Google's Gemma 4 Brings Most Capable Open Models Under Apache 2.0
Google dropped Gemma 4 on April 2, 2026 — a new family of open models released under the Apache 2.0 license that the company is calling its most capable open-weight release to date. The timing is notable: it arrives just as the broader AI industry is sorting out how open-source models fit into a world increasingly dominated by proprietary API services, and it puts Google in direct competition with Meta's Llama line and the growing ecosystem of permissively-licensed foundation models.
What stands out about Gemma 4 is the breadth of day-one support across the inference ecosystem. Google announced that Hugging Face, Ollama, vLLM, and LM Studio all have native support at launch — a coordinated rollout that reflects how much Google has learned from previous model releases about the importance of making open models easy to run everywhere. For enterprise teams evaluating open-weight alternatives to OpenAI or Anthropic's offerings, that kind of deployment flexibility is a meaningful differentiator.

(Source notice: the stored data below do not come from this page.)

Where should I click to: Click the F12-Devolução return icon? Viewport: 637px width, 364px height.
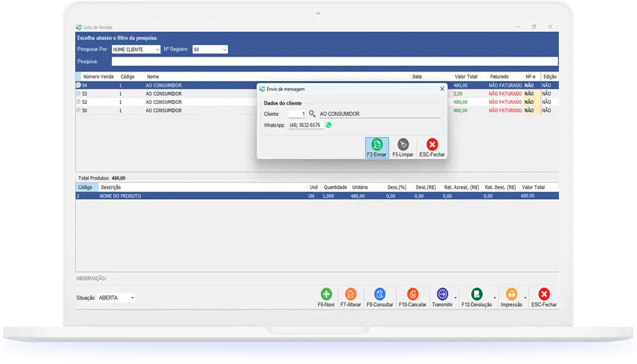coord(476,294)
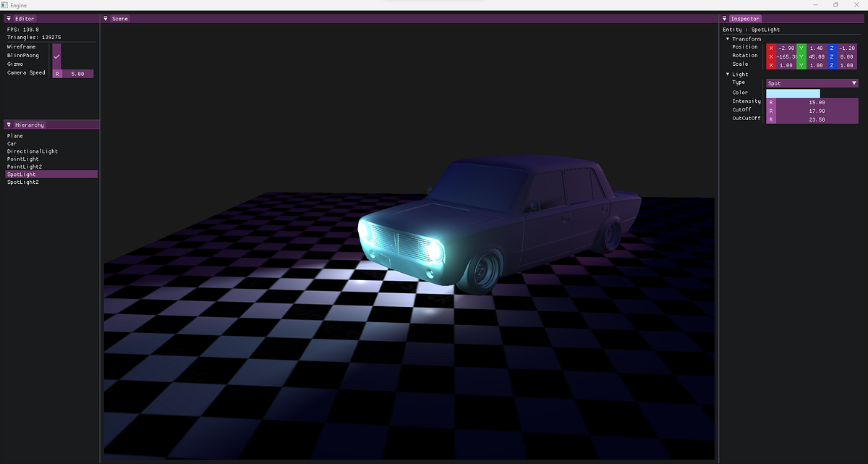The image size is (868, 464).
Task: Disable the BlinnPhong checkbox
Action: 56,55
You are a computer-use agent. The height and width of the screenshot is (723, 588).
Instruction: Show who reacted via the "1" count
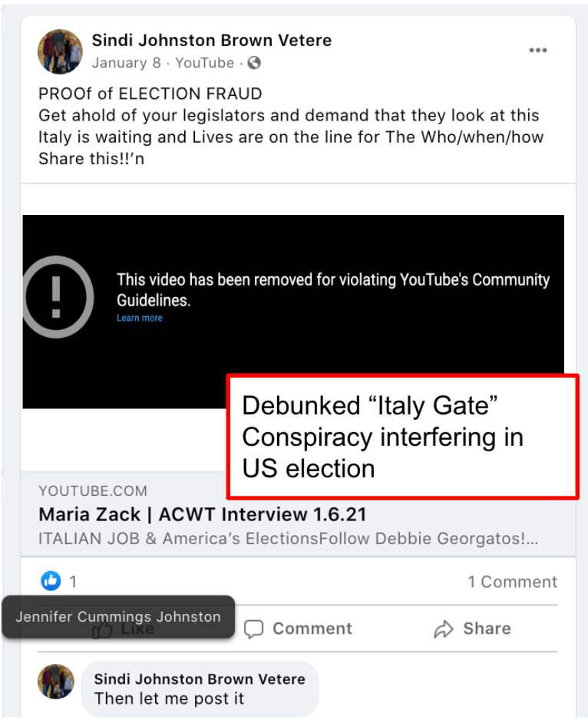73,582
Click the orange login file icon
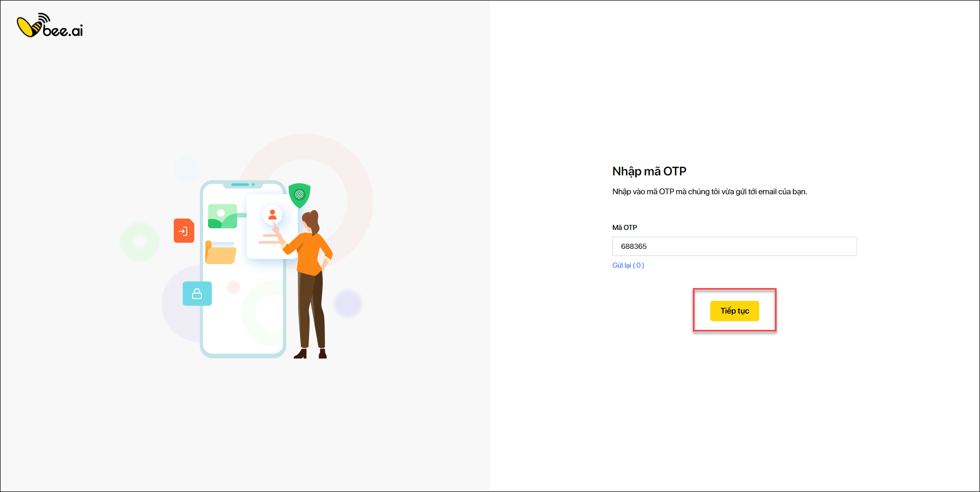The width and height of the screenshot is (980, 492). coord(184,230)
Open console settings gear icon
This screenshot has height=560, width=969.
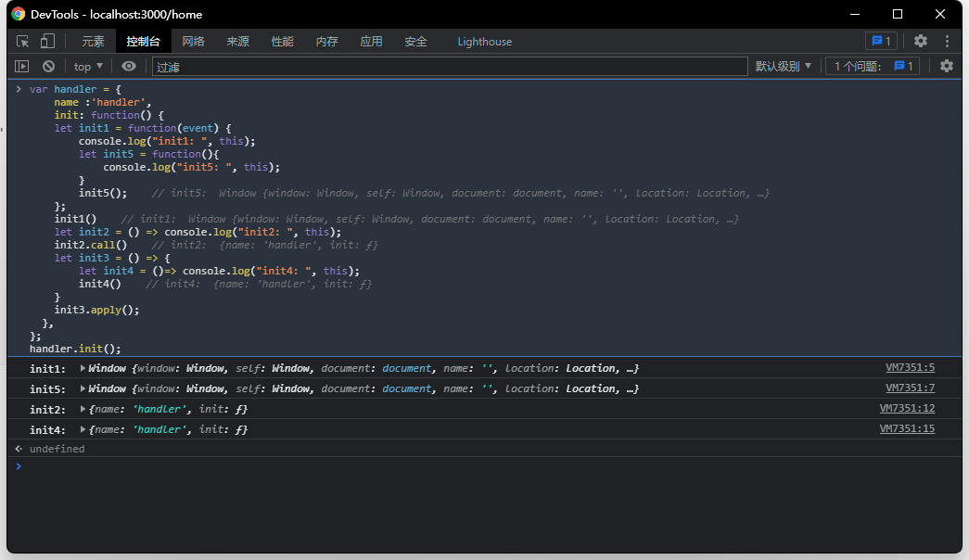pyautogui.click(x=946, y=66)
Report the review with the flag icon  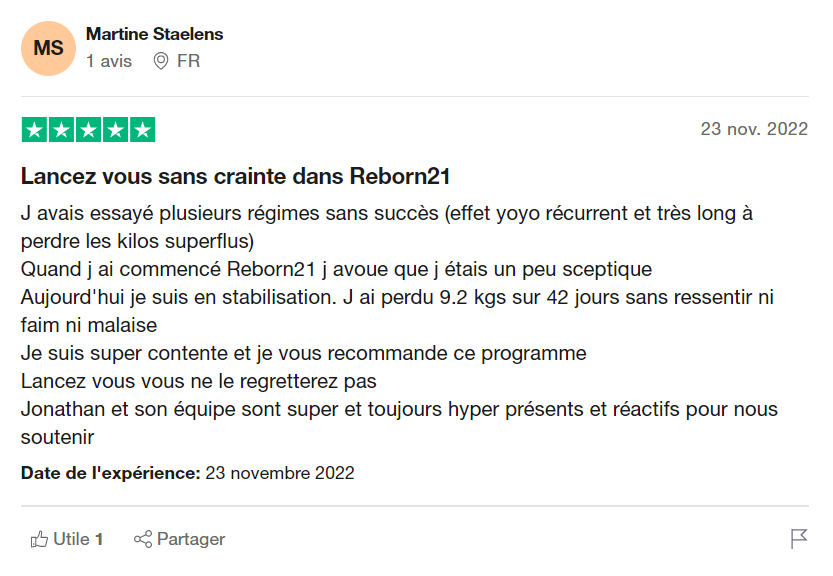click(798, 540)
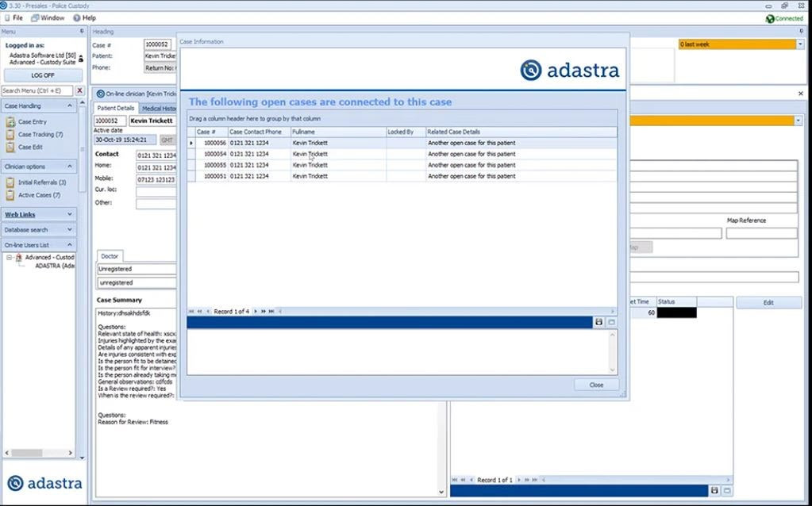812x506 pixels.
Task: Click the Connected status indicator
Action: [784, 18]
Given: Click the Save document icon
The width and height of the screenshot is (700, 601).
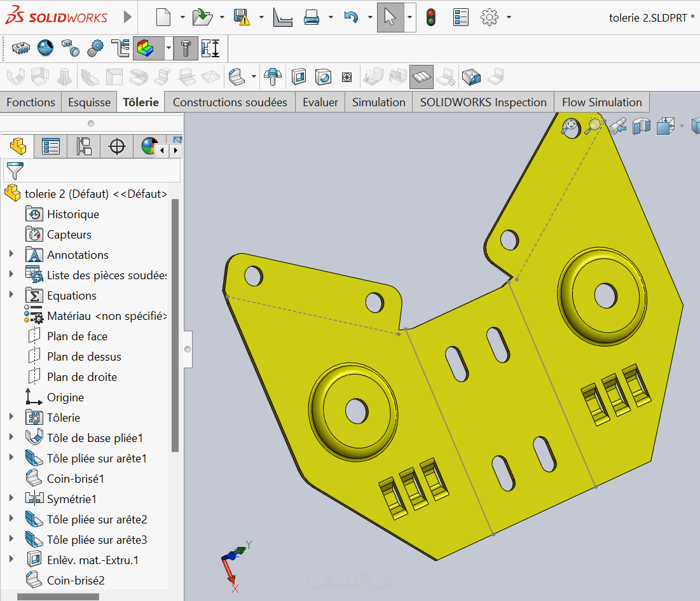Looking at the screenshot, I should click(x=242, y=17).
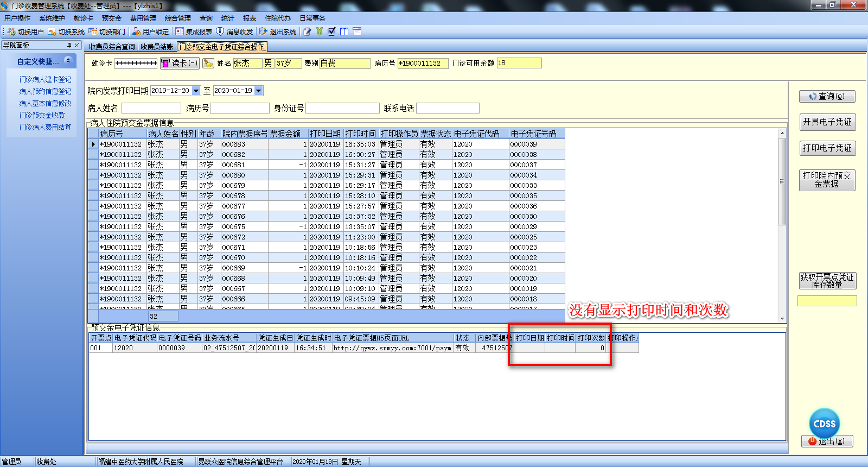Viewport: 868px width, 467px height.
Task: Click the CDSS round icon
Action: tap(824, 424)
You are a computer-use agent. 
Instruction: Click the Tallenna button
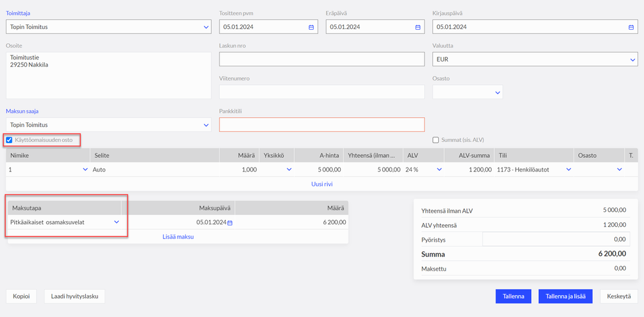[514, 296]
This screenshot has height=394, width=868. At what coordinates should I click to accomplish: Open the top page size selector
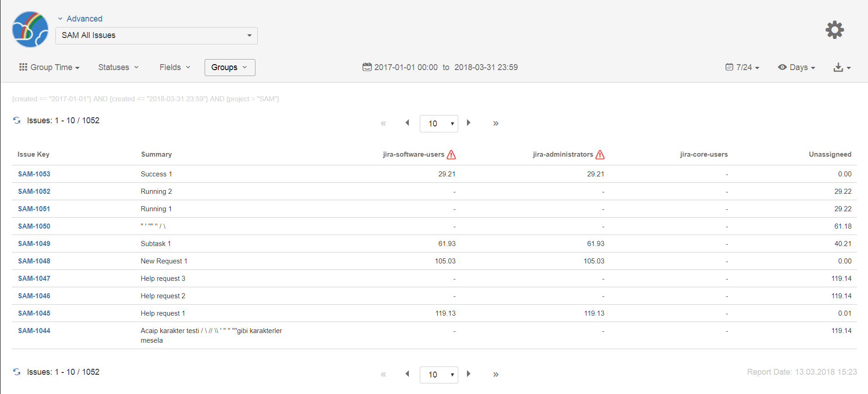pyautogui.click(x=439, y=124)
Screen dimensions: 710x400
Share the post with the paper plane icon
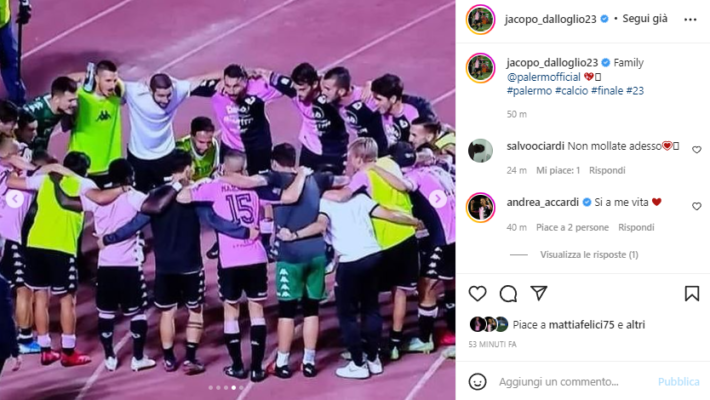tap(539, 293)
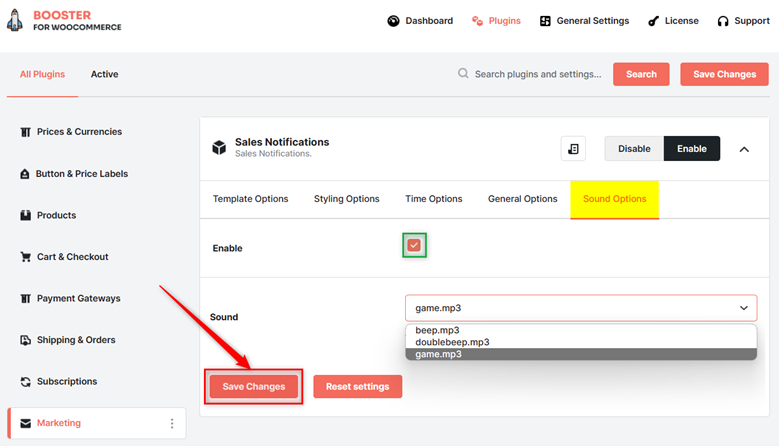Collapse the Sales Notifications panel chevron
This screenshot has height=446, width=779.
click(x=744, y=149)
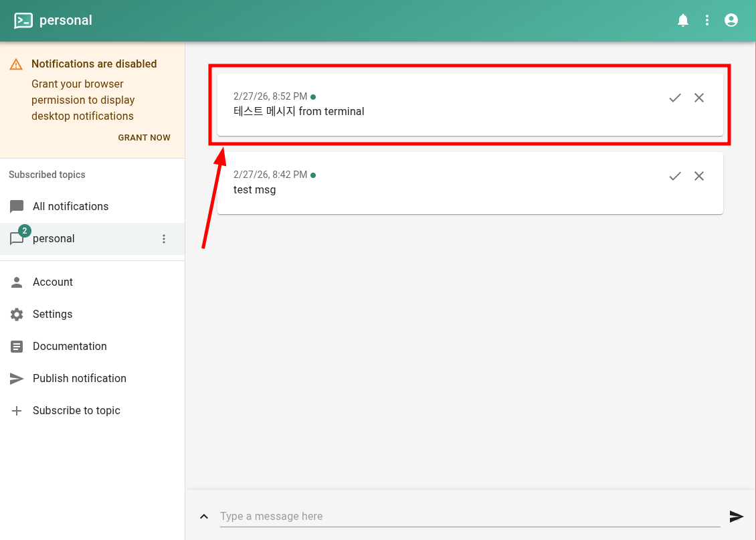
Task: Dismiss the 'test msg' notification
Action: point(699,176)
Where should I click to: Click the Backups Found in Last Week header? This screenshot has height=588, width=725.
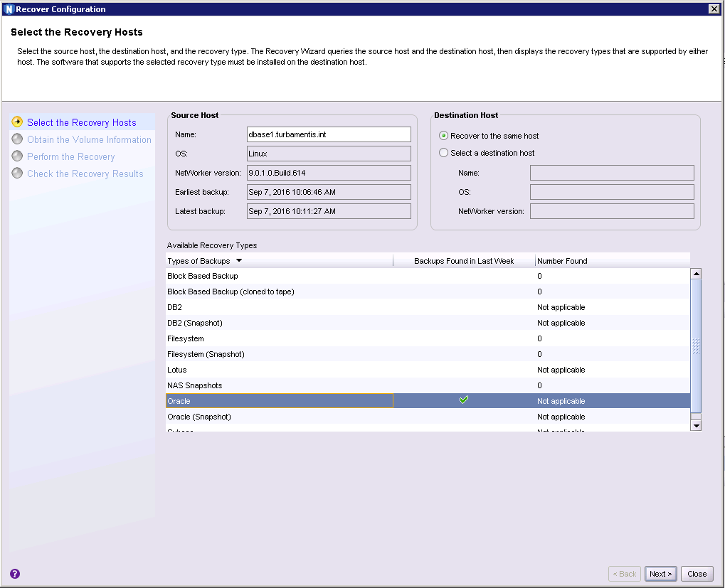pos(464,261)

Under Apache 2.0, Gemma 4 can be used commercially without royalties or restrictive terms, which positions it as a serious option for organizations that want to run AI capabilities in-house without committing to a proprietary API vendor. Whether the raw capability matches what the closed models deliver on benchmarks is still being debated in the community, but the licensing story alone is enough to make Gemma 4 worth watching — especially for companies with data residency requirements or long-term cost concerns about API dependency.